A descoberta do seu uso para o combate à malária é controversa. É certo que os índios preparavam um chá com o pó da casca da árvore e se serviam dele para debelar sintomas febris em geral; no entanto, não se sabe ao certo se os espanhóis aprenderam a utilizá-lo no combate à malária com os índios ou se, ao contrário, os nativos, que conheciam o seu uso contra febres em geral, aprenderam com os europeus a servirem-se dele para combater uma doença que desconheciam (a malária), mas cujos sintomas se assemelhavam aos de outras doenças que lhe eram familiares.

VEJA TAMBÉM:

Quanto ao nome da árvore, Cinchona, sua origem também não é pacífica. Durante muito tempo, acreditou-se que derivava do nome da segunda esposa do Vice-rei do Peru, Francisca Henríquez de Ribera, a condessa de Cinchón, que, acometida pela doença, teria se recuperado prontamente depois de beber o chá da casca indicado por um jesuíta. Estudos recentes, no entanto, revelaram que tanto a condessa quanto o Vice-rei Luís Jerónimo de Cabrera padeceram do mal e foram — o vice-rei antes de sua esposa — tratados com o pó da casca da milagrosa árvore.

Seja como for, à medida que as notícias da cura do casal se tornaram conhecidas na Europa, o nome da árvore fixou-se, cinchona, e o “pó dos jesuítas”, como então se dizia, gradativamente ganhou fama. A sistematização do uso, no entanto, veio de um lugar improvável: a anglicana Inglaterra, cuja cultura farmacêutica não tinha muita simpatia pelas contribuições jesuíticas. A história é conhecida.

Por volta de 1670, o renomado boticário Robert Talbor foi chamado para tratar o rei Carlos II, que há tempos sofria de febres intermitentes características da malária. Talbor ministrou ao monarca um medicamento derivado de uma receita que mantinha secreta, e que já havia dado provas de sua eficácia no combate às febres intermitentes.

O tal preparado não decepcionou, restabelecendo a saúde do rei e valendo ao boticário, em 27 de julho de 1672, a nomeação para médico da Real Câmara.

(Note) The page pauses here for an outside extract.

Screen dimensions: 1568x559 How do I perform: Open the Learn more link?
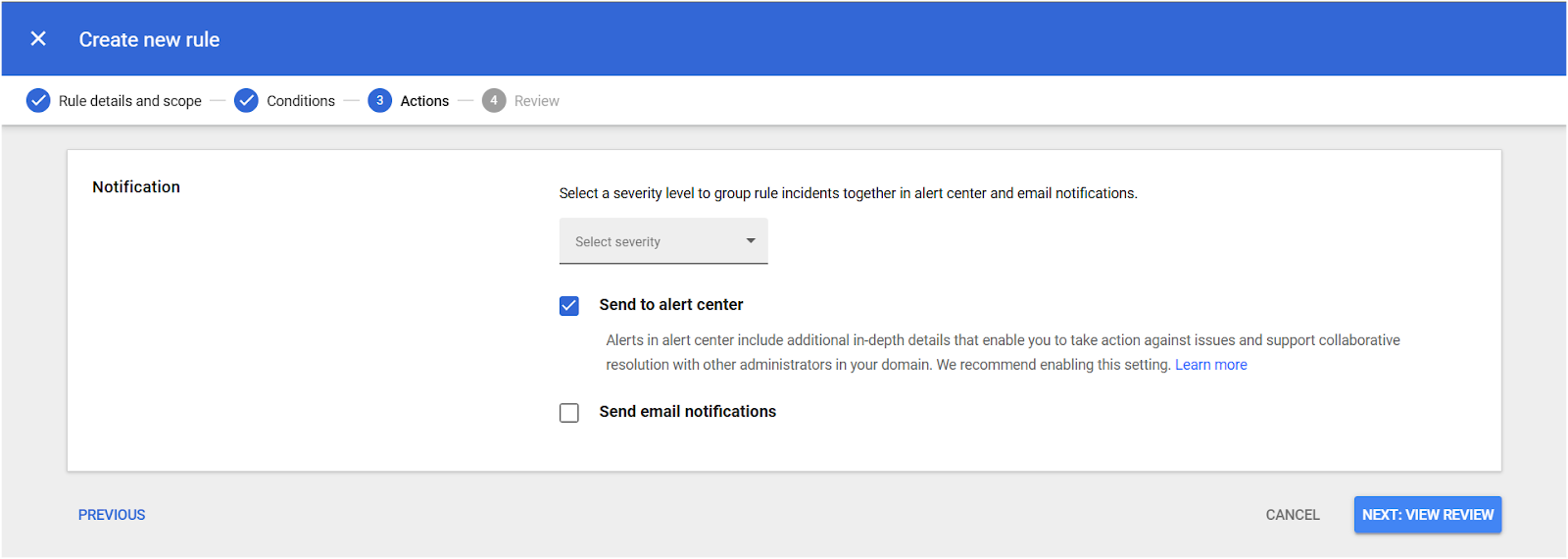[1210, 365]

Talbor não revelou a fórmula da receita até a sua morte, em 1681. Porém, seduzido por uma oferta do rei da França, Luís XIV, o médico inglês, pouco antes de morrer, vendeu o segredo para os franceses.

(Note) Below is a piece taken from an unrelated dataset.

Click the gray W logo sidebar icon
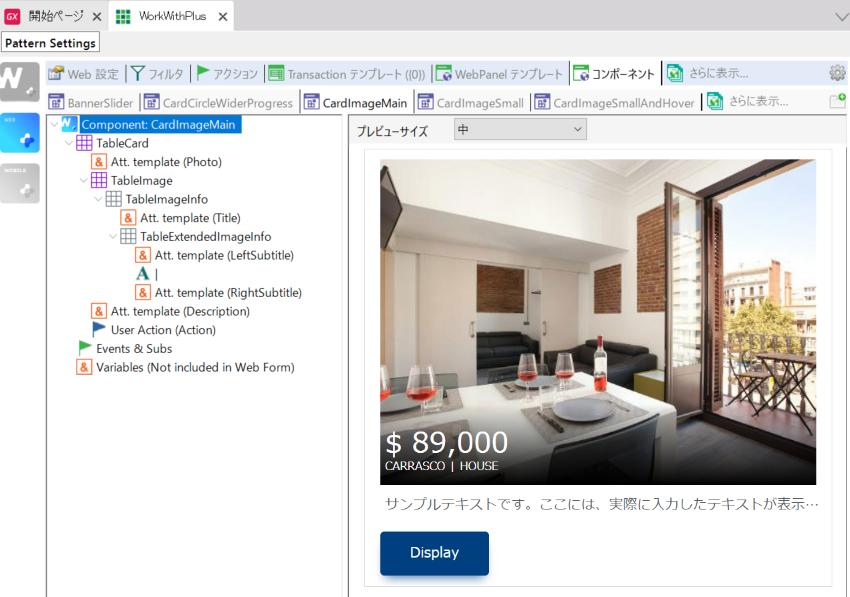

Coube, então, a Nicolas Blégny, cirurgião do rei da França e diretor da Academia das Recentes Descobertas da Medicina, tornar a receita pública, o que fez por meio de um escrito intitulado “O remédio inglês para debelar as febres” (1682). Aí, o francês já tratava a substância pelo nome que a tornaria famosa no mundo: quina – uma abreviação de quina-quina, que na língua quíchua significa casca.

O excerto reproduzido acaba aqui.